======== Listed entries ========
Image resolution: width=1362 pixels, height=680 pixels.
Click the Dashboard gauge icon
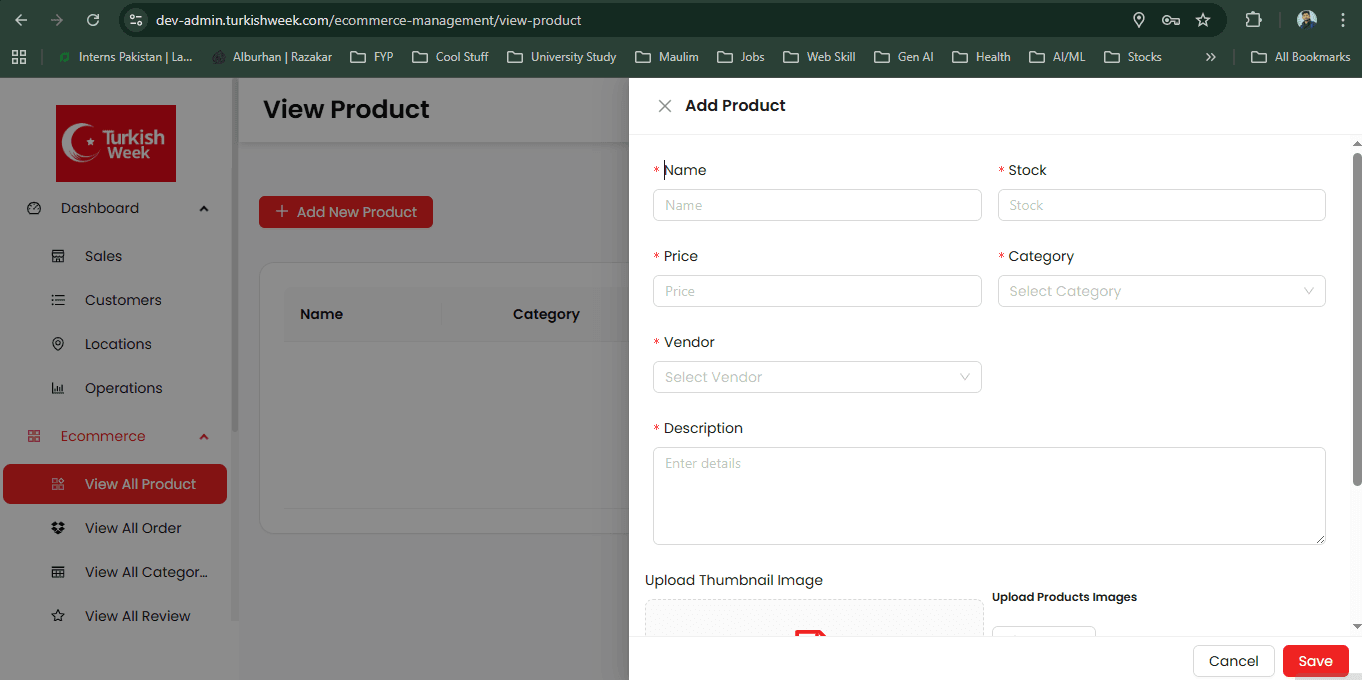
========
======== Listed entries ========
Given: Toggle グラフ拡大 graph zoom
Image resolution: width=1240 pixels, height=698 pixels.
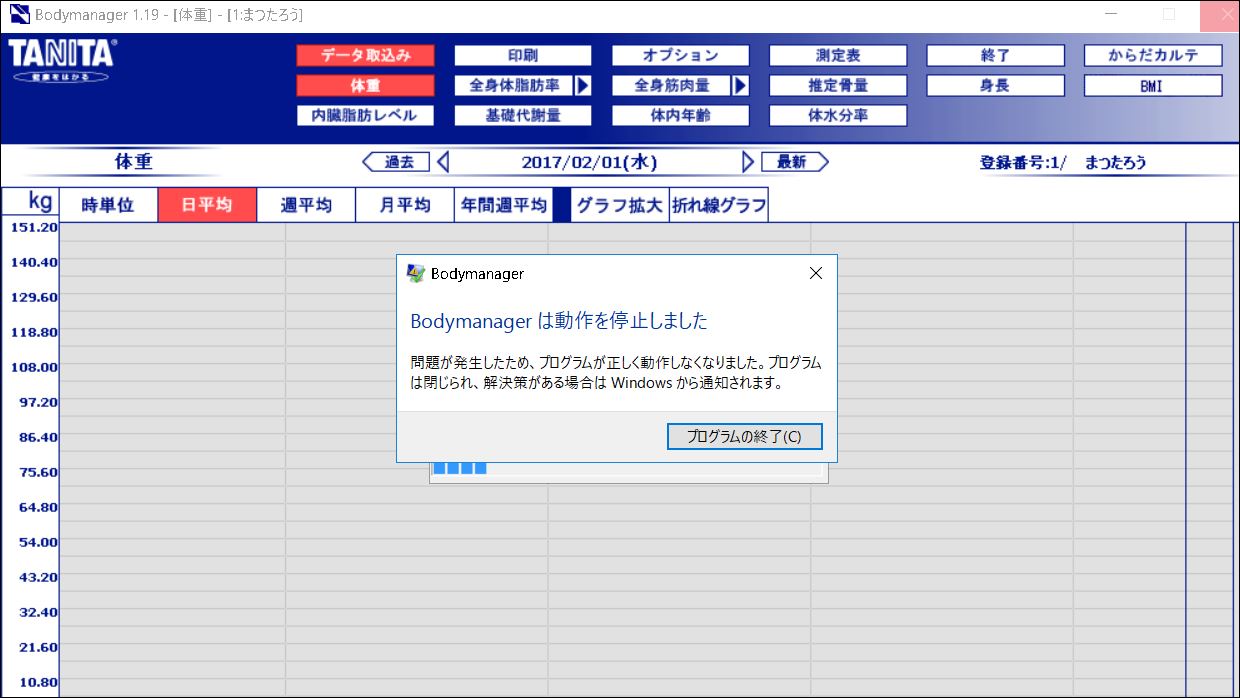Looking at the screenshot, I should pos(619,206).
========
**Problem statement**
Within the material above, transcribe exactly the lines that run from the line holding "Image resolution: width=1362" through the line holding "Click the Dashboard gauge icon".

**Exercise answer**
Image resolution: width=1362 pixels, height=680 pixels.
Click the Dashboard gauge icon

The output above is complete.